I'm tired and at a loss for words today (I know, your surprised... I'm never at a loss for words). I'm just so tired, mentally and physically. It's just one of those days where you feel the world is against you. I had a half mental health day again yesterday... I feel really guilty but I just can't drag myself there anymore! I can't do it, I feel so beaten down and stretched thin. To make matters worse I've been forgetting important things at work, and this is starting to affect the customers!
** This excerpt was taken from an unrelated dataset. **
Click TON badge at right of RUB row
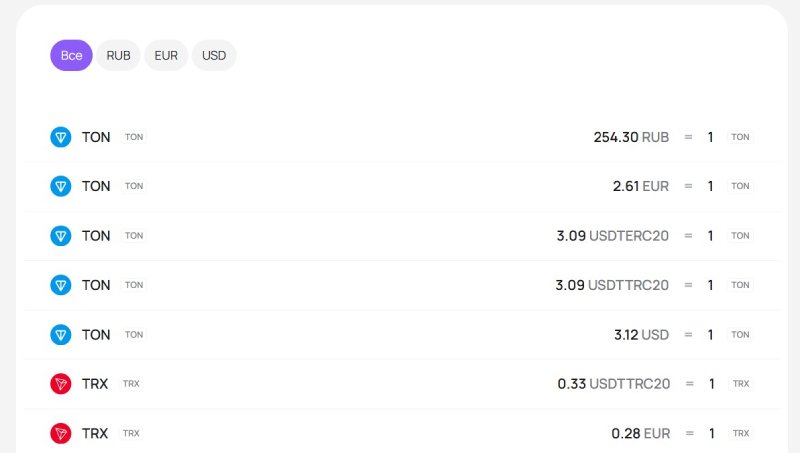Screen dimensions: 800x453 pos(740,137)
I have my Dr's appointment tomorrow, and I'm really nervous about it. If she doesn't approve a stress leave for me I think I might have to quit...which really isn't an option for me because we need the money that would come from medical leave and mat leave. I just feel so defeated already, I have to try and think positively but it's so difficult when your having a down day!
On a plus note, Miss Grumpy pants actually woke up in a good mood today! She never wakes up in a good mood (she takes after me on that front). We took P and the dogs to Cultus Lake yesterday and P kept saying "Pool, pool", when we got down to the waters edge she walked right into the water with all her clothes on! The cold water didn't seem to bother her at all. I stripped her down to her diaper and she splashed and played in the water for half an hour! I think we definately have to try and make it down to the lake a few more times before the summer is completely gone.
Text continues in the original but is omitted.